Have you ever just looked at someone and knew that their cornbread isn’t baked in the middle
How many syllables does the word “Gloria” have?
CATHOLICS: 18
Created a shortcut on my teen’s phone. Now every time she texts “kk” auto fill displays “I have the BEST mom.”
I just sneezed and even my dog looked worried.
Almost broke up with my therapist on the spot when she said she had never seen Ratatouille. How could she possibly help me she knows nothing
No one is as glued to any piece of reading material as a parent counting down the songs in the program of a really boring school concert.
I just realized that I forgot to scan the 2 packs of sparkling water at target on Sunday. Apparently this is how my life of crime begins.
She thinks I drink all day when she’s at work. I don’t… I stop just before she gets home
Her: How often do you think about the Roman Empire
Me: Almost never.
Her: Oh that’s a relief.
Me: (goes back to thinking about the Romulan Empire)
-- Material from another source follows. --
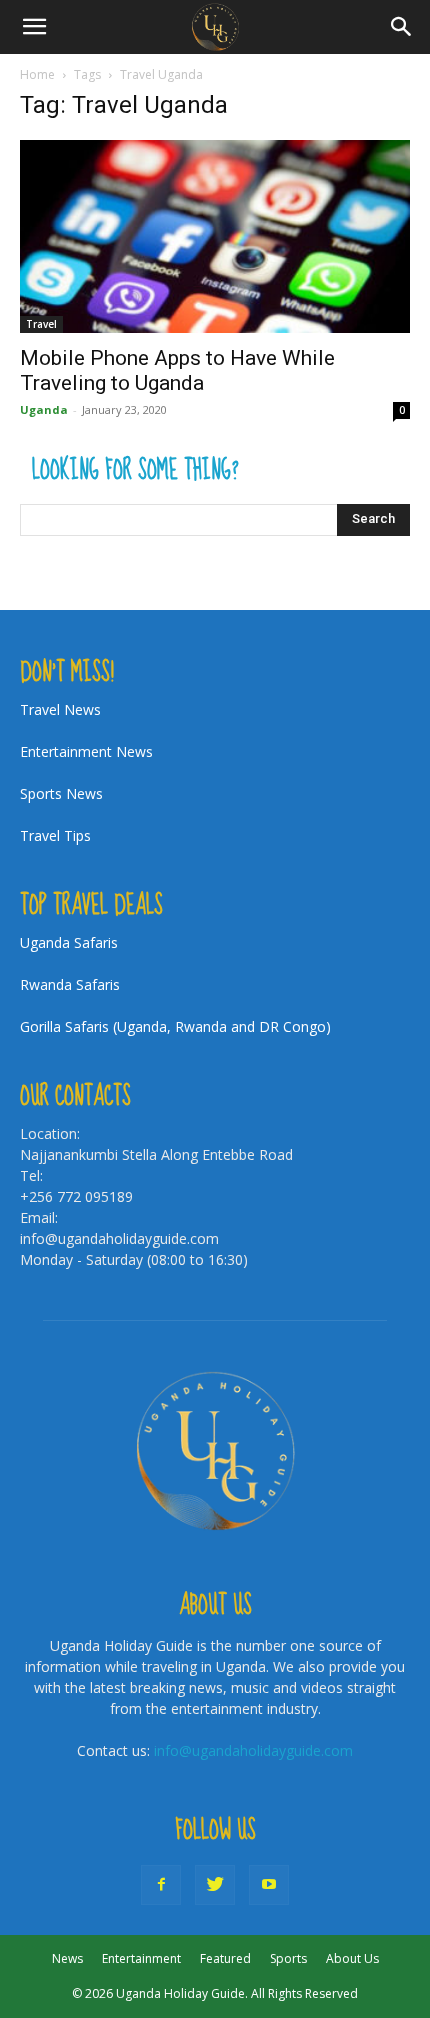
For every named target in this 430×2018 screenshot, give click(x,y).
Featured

I wish people would stop asking me if I’m on Twitter, clearly I’m not.
My husband was typing and asked me how to spell suspicious and now I am.
I don’t want to alarm anyone but I’ve purchased a ukulele. Soon as I can jam, there’ll be auditions for my band behind the 7-11.
NO WEIRDOS
According to the signage in my state, guys named Ray own car repair shops or adult bookstores.